Il fait ensuite quelques observations sur les ouvrages d’Hippolyte, dont les noms sont gravés sur cette chaise de marbre qu’on gard[e] aujourd’huy si curieusement à Rome. C’est un des plus beaux monuments de toute l’Antiquité. Dans cette chaise de marbre on voit assis un homme de marbre aussi. Son nom n’y est point gravé, mais on y voit le nom de ses ouvrages qui ont fait reconnoitre que c’etoit Hippolyte car les Anciens attribuent à Hippolyte quasi tous les ouvrages qui sont marqués sur cette magnifique chaise. • Elle fut trouvée sur le • milieu du siécle, dans une basilique de S[ain]t-Laurent dans le diocese de Tivoli. D’où l’autheur infere qu’Hippolyte n’etoit pas evéque du port à l’embouchure du Tibre, • par ce qu’on y auroit trouvé cet illustre monument plutost que dans le diocese de Tivoli. Au reste il remarque que dans les temples on mettoit de semblables monuments et prouve que cette coutume étoit mesme usitée ches les les Hebreux, et les payens, qui ecrivent au milieu de leurs temples contre les murs, et sur des colonnes une infinité d’inscriptions, et d’histoires dont on conservoit en ces lieux sacrés curieusement la memoire. Ce fut de ces monuments que saint Mathieu qui vivoit du temps de Gedeon tira la plus part des • memoires dont il composa son histoire. Il est remarqué qu’il les tira , des lettres des Ammoneens c’est à dire des MFnmc : du temple et des statues du Soleil, • que les Hebreux appellent hmc, et sur lesquelles on écrivoit les plus grands éven[emen]ts de l’histoire des peuples orientaux [9].
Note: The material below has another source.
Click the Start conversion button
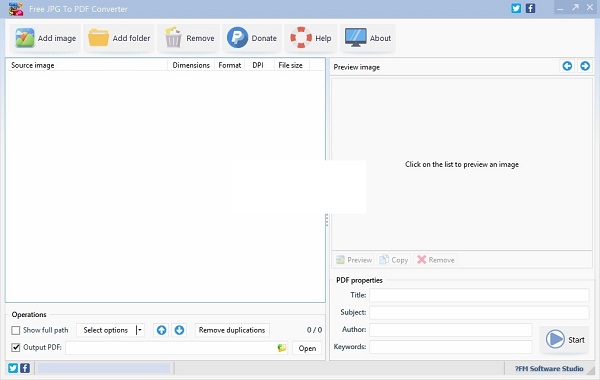This screenshot has height=380, width=600. coord(565,339)
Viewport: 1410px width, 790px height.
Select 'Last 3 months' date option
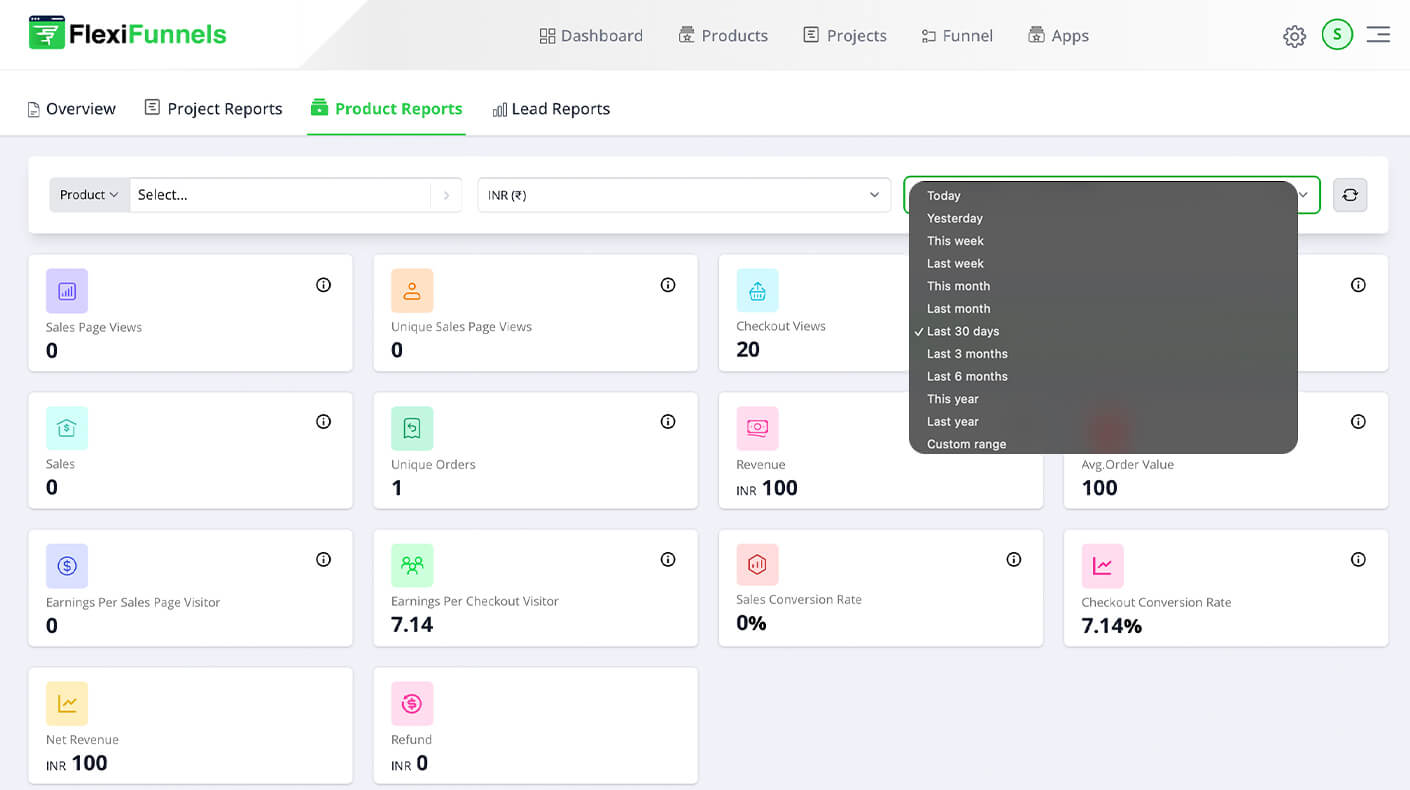tap(967, 354)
Voilà une partie des prolegomenes. Les notes ne sont pas moins chargées de conjectures asses vraysemblables, sur un fort grand nombre d’autheurs. Mais nous • parlerons de cet ouvrage encor une autre fois. •

Notes :

[1] Etienne Le Moyne, Varia sacra, seu Sylloge variorum opusculorum græcorum ad rem ecclesiasticam spectantium. Cura et studio Stephani Le Moyne, theologi Leydensis, qui collegit, versiones partim addidit, et notis et observationibus uberioribus illustravit (Lugduni Batavorum 1685, 4°, 2 tomes) ; Bayle publie le compte rendu proposé par Le Moyne de son propre ouvrage, NRL, mars 1685, art. IX, et un compte rendu du second tome en juin 1685, art. II.
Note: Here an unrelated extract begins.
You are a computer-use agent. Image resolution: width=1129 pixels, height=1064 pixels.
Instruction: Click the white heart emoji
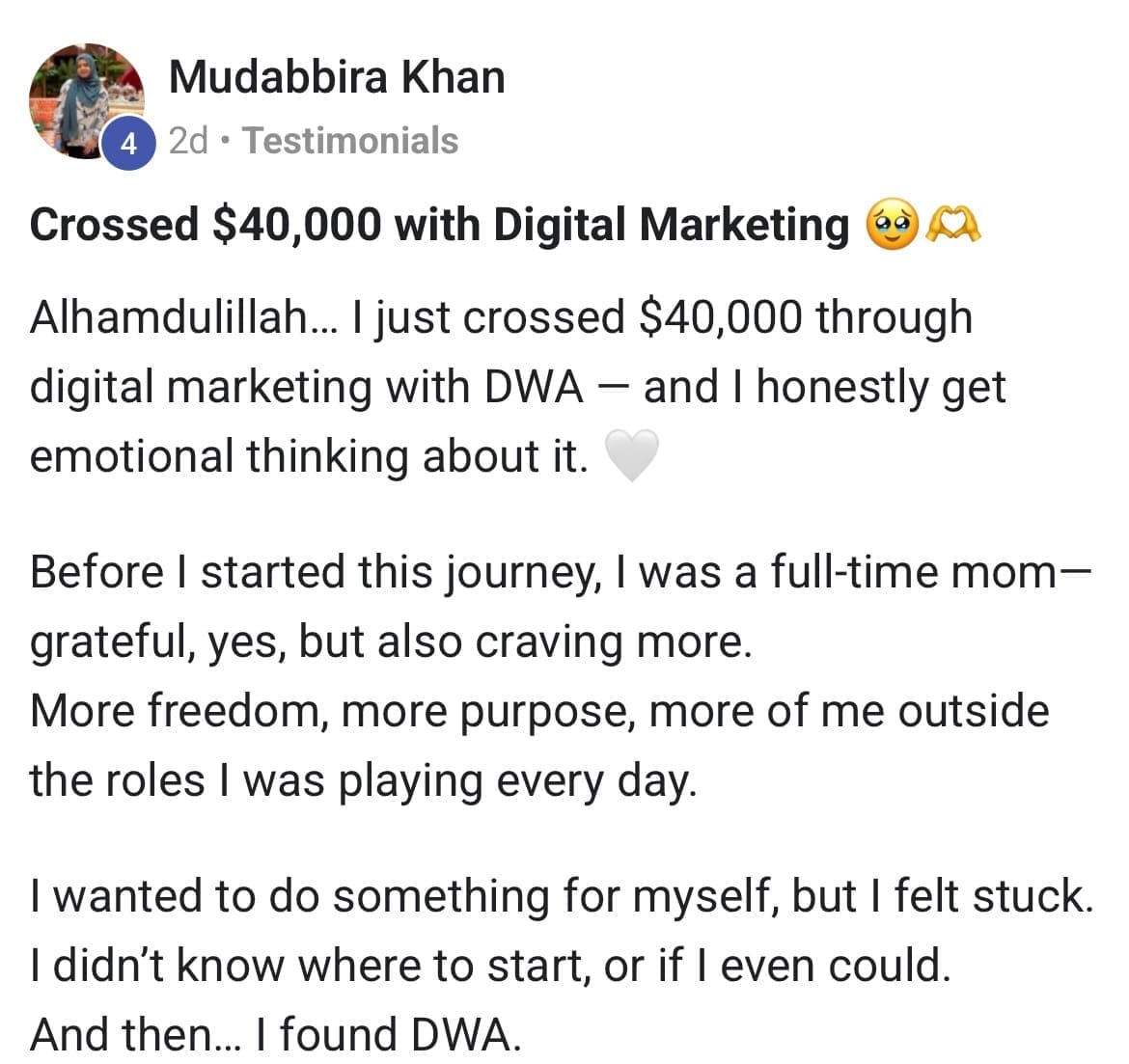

[2] La D[ivi] Chrysostomi Epistola ad Cæsarium se trouve à la fin du premier tome des Varia sacra, i.530-535, où le texte seul est donné sans les notes. Elle avait été trouvée contraire à la doctrine catholique de la transsubstantiation ; elle est commentée dans les NRL, juin 1685, art. II. Une autre édition par Basnage se trouve dans Divi Chrysostomi Epistola ad Cæsarium, monachum : juxta exemplar CL. V. Emerici Bigotii : cui adiunctæ sunt tres epistolicæ dissertationes. I. De Apollinaris hæresi. II. De variis Athanasio suppositiis operibus. III. Adversus Simonium (Roterodami 1687, 8°).

[3] Eméric Bigot, l’érudit que Bayle avait pu fréquenter à Rouen : sur lui, voir Lettres 28, n.10, et 69, n.2.

[4] Adriaan Paets, le protecteur de Bayle : sur lui, voir Lettre 195, n.3.

[5] Il s’agit sans doute des frères Basnage , avec lesquels Bayle était en correspondance : voir Lettre 310, n.9.

[6] Nous respecterons désormais cette demande de Le Moyne, et écrirons son nom avec un « y ».

[7] Sur le projet de Le Moyne et sur l’édition de Flavius Josèphe établie par Edward Bernard à Oxford, voir Lettre 75, n.8.

[8] Voir le JS du 28 août 1667.

[9] L’explication que Bayle donne des « shammanim » mentionnés dans l’Ancien Testament révèle une certaine confusion dont Le Moyne est peut-être partiellement responsable. Celui-ci, ayant identifié les monuments découverts par Sanchuniathon dans des temples aux « shammanim » hébreux, explique que ceux-ci étaient des temples, des piliers ou des autels, ce qui ferait penser que c’étaient parfois des temples situés à l’intérieur d’autres temples. Rien ne permet de le croire. Il est généralement admis que les « shammanim » étaient des piliers ou des autels, érigés, comme le dit Le Moyne, en l’honneur du soleil, le soleil étant appelé « shamash » (chaleur).